• [RECORDS PROVIDED]
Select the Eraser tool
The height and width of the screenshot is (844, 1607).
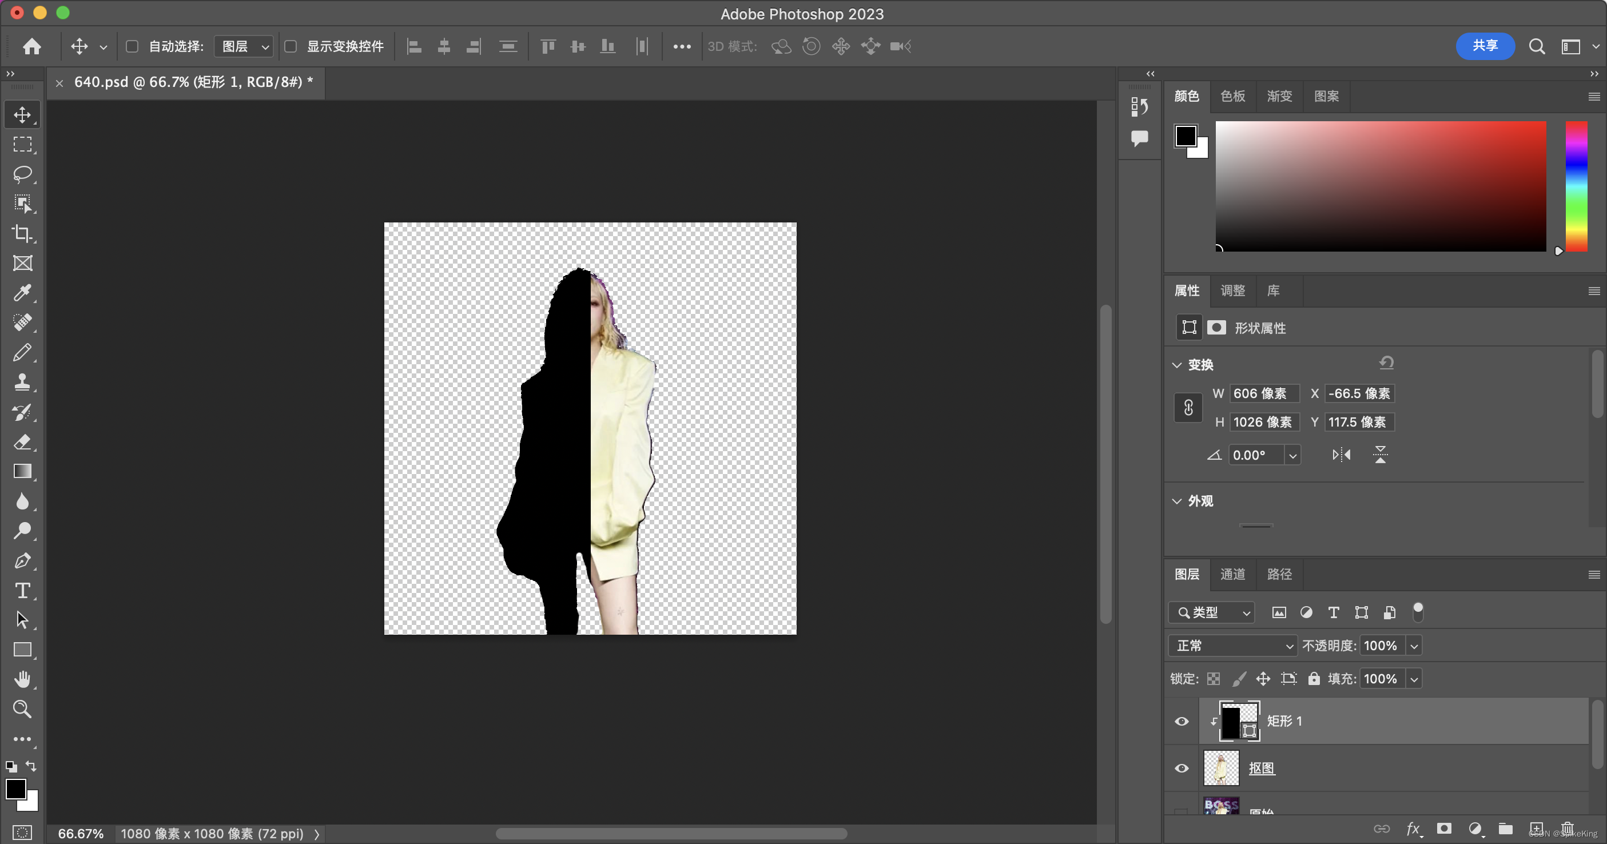[x=22, y=442]

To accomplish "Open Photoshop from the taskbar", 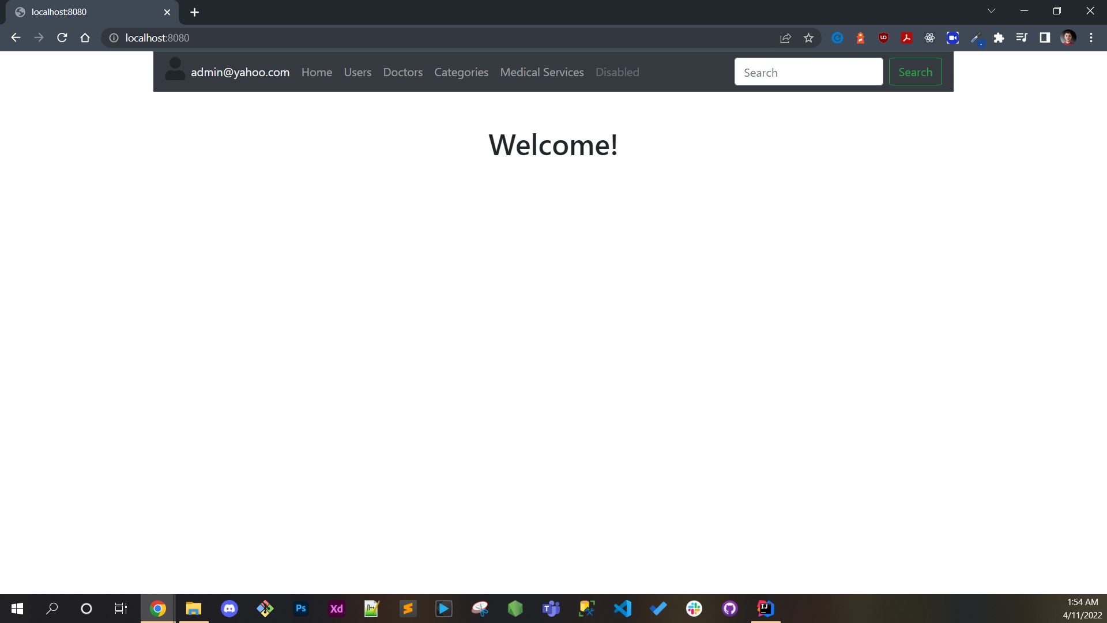I will [x=300, y=608].
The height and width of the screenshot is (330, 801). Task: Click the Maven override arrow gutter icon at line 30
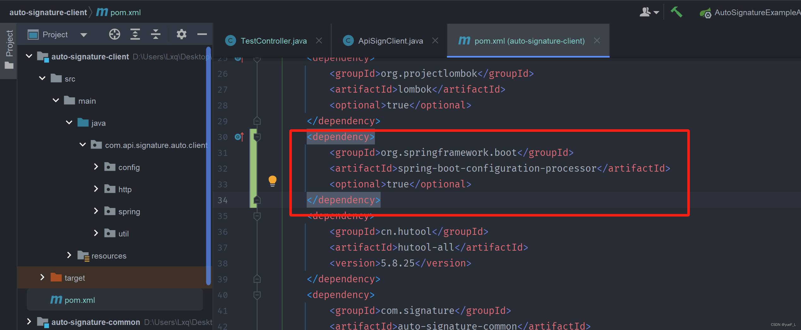(x=239, y=137)
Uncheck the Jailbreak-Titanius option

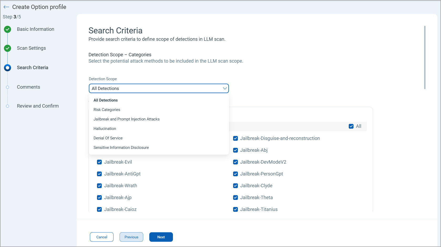coord(235,209)
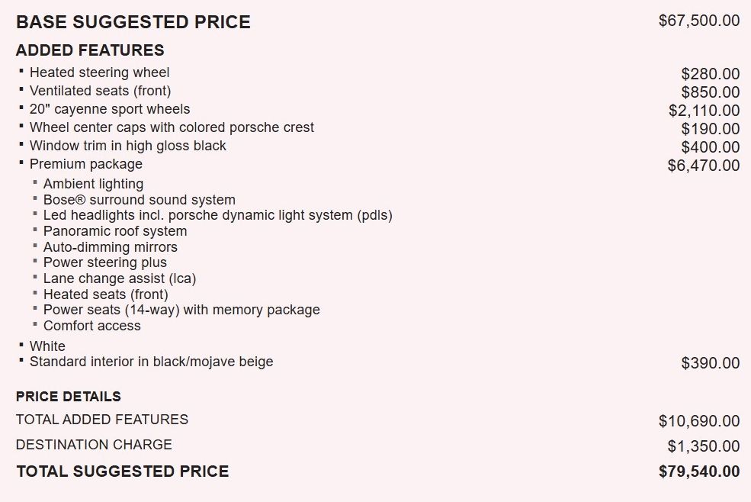Viewport: 751px width, 502px height.
Task: Select Led headlights incl. PDLS item
Action: (x=218, y=215)
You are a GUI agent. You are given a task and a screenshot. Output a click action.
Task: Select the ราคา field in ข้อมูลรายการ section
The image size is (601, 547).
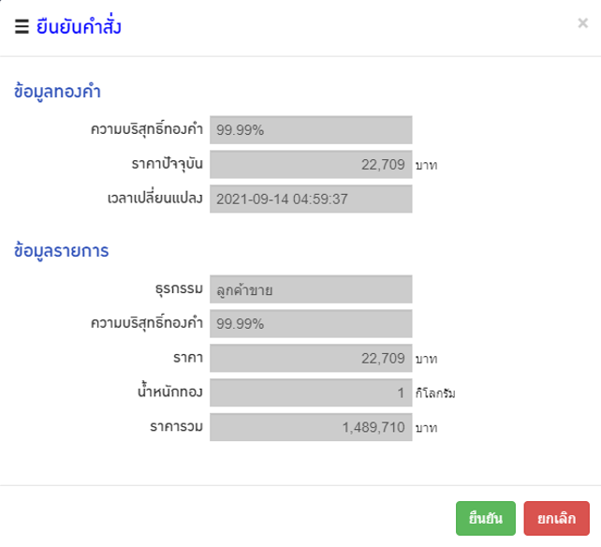[x=311, y=358]
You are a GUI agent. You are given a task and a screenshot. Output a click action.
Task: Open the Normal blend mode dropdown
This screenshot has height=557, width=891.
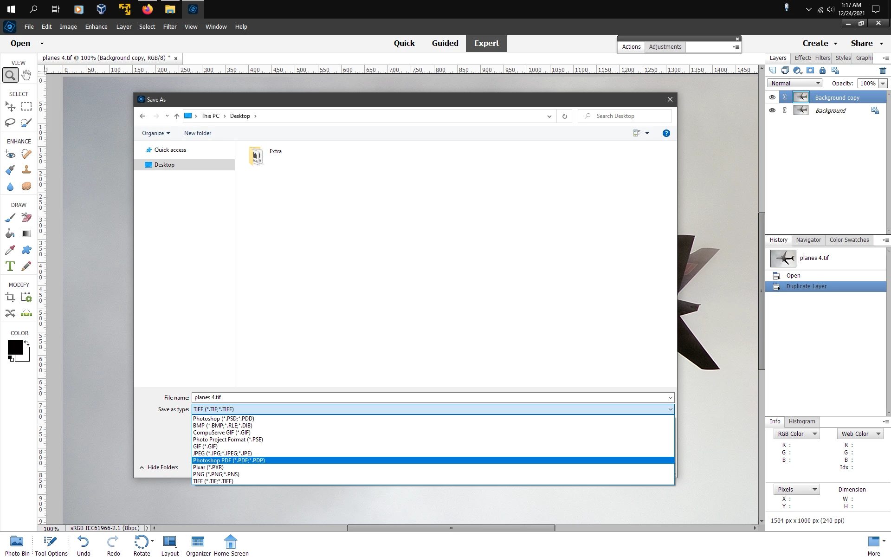point(794,84)
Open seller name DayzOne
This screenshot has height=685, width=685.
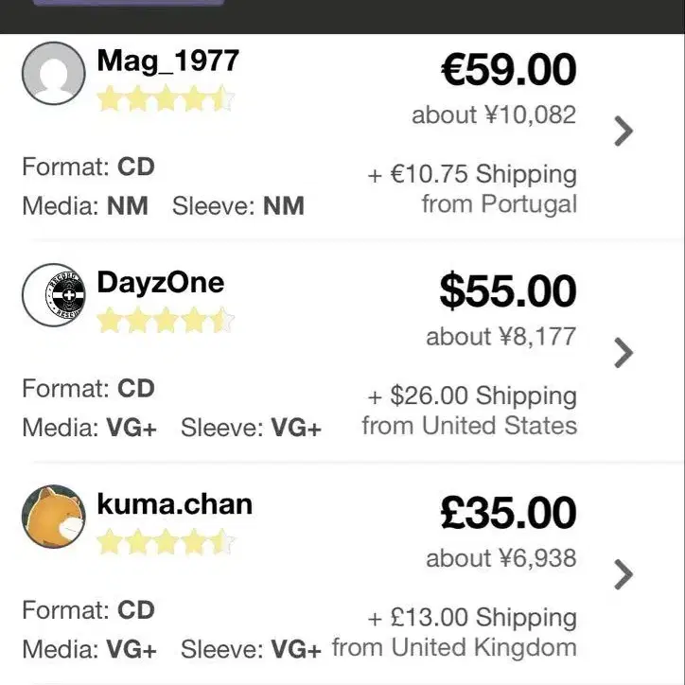[x=160, y=283]
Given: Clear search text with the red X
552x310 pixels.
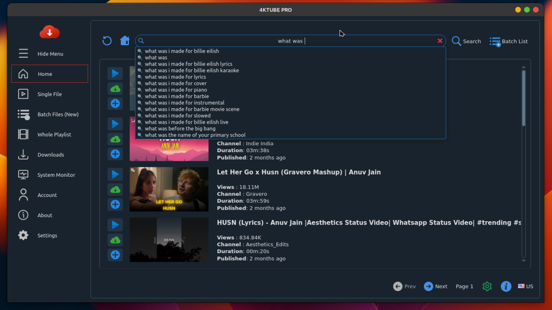Looking at the screenshot, I should click(x=440, y=41).
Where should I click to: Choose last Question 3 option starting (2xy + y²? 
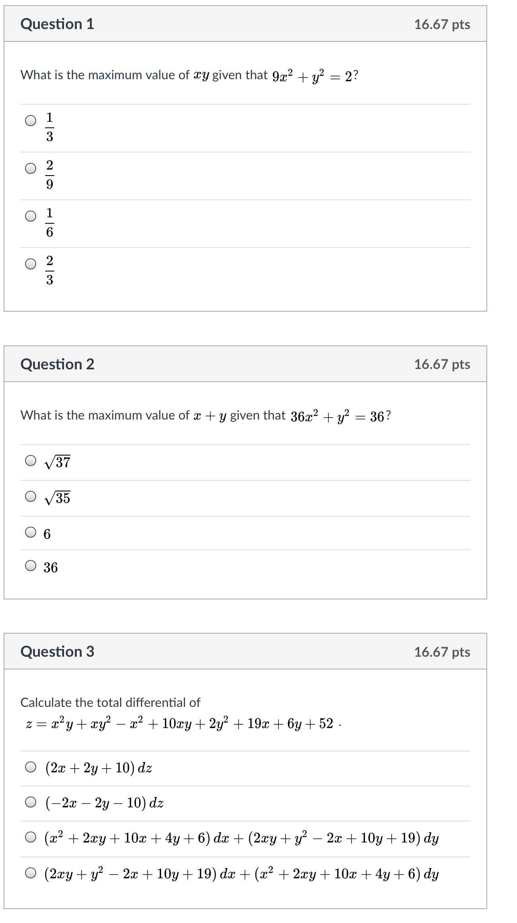(x=31, y=874)
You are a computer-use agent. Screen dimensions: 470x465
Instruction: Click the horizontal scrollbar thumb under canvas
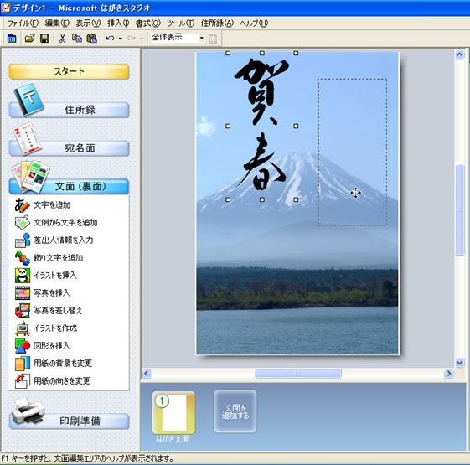pyautogui.click(x=298, y=374)
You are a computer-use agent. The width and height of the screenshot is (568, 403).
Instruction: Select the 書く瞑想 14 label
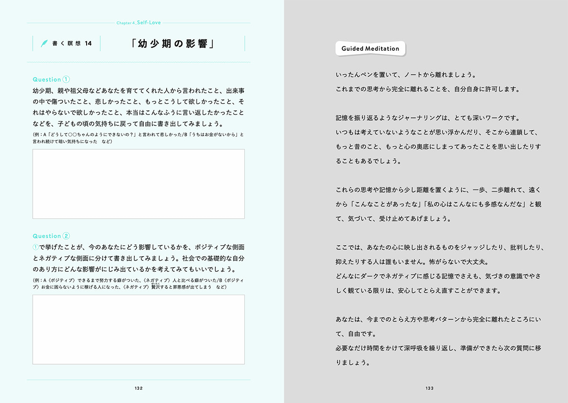click(x=72, y=44)
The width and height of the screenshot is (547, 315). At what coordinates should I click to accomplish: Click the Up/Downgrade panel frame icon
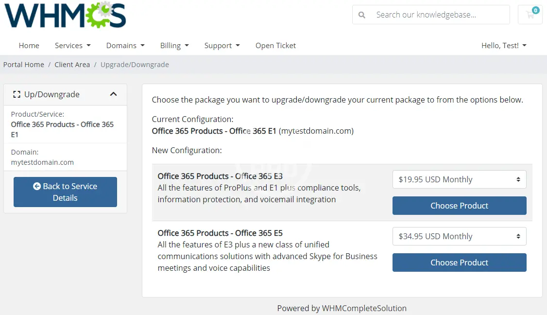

• [PROBLEM STATEMENT] List every line in the listing above that contains the word "option".

• [TASK RESPONSE]
Uncheck the Jailbreak-Titanius option
Where should I click to: Choose last Question 3 option starting (2xy + y²? 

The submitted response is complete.